Nur bei Tele 5: Friedrich Liechtenstein ist der Alexis Sorbas unserer Zeit

Foto: obs / Tele 5

"Allerdings könnte es passieren, dass dieser Film... dich irgendwann anschaut. Bekomme dann bitte keinen Schreck- genieße es."

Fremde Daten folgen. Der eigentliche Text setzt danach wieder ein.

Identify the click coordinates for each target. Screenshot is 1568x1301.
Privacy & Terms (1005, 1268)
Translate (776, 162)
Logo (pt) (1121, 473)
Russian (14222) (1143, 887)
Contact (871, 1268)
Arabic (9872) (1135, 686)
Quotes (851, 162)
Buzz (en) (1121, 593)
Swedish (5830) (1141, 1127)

Das hätten wir doch sehr gern selbst mit erlebt. Ja, anders ist besser, Tele 5. Ihr habt den "SchleFaZ" und ihr seid das bessere RTL. Nur in eurem Programm gibt es "Ville de Bock zeigt: Boccia Boccia!" von und mit Friedrich Liechtenstein. Trotzdem habt ihr dieses Meisterwerk nahezu unbemerkt im Oktober nach 22 Uhr "versendet". Und nun droht ein Grimme-Preis in der Kategorie Unterhaltung für "Innovation".

Jetzt lobt ihr euch selbst dafür, als "meist grimmepreisnominierter Privatsender" der Welt. Seit 2012, immerhin. Und auch zu Recht, ja. Aber Privatsender werden in der Regel ohnehin so gut wie nie für Grimme-Preise nominiert.

Für Tele 5 aber ist es nun schon die siebente (!) Nominierung. Am 8. März, dem Tag der Jury-Entscheidung, ändert der Sender deshalb sein Nachtprogramm und zeigt alle seine Grimme-Preisnominierten Formate. Durch die Nacht führt, na wer wohl: Friedrich Liechtenstein.

"Weil wir eben auf Quote auch mal scheißen...", so freut sich Tele 5-Chef Kai Blasberg über die Nominierung der Grimme-Preis-Jury. Mit "Ville de Bock zeigt: Boccia Boccia!" sei nun erneut eine Produktion des Münchner "Anti-Mainstream-Senders" für "Deutschlands begehrtesten Medien-Award" nominiert. "Diese Nominierung widmen wir dem Chelsea Farmers Club, ohne dessen Seelen all das unmöglich wäre", sind sich Liechtenstein und Blasberg einig. Friedrich Liechtenstein weiter: "Tele 5 sind meine Freunde. Anders ist wirklich sehr oft besser."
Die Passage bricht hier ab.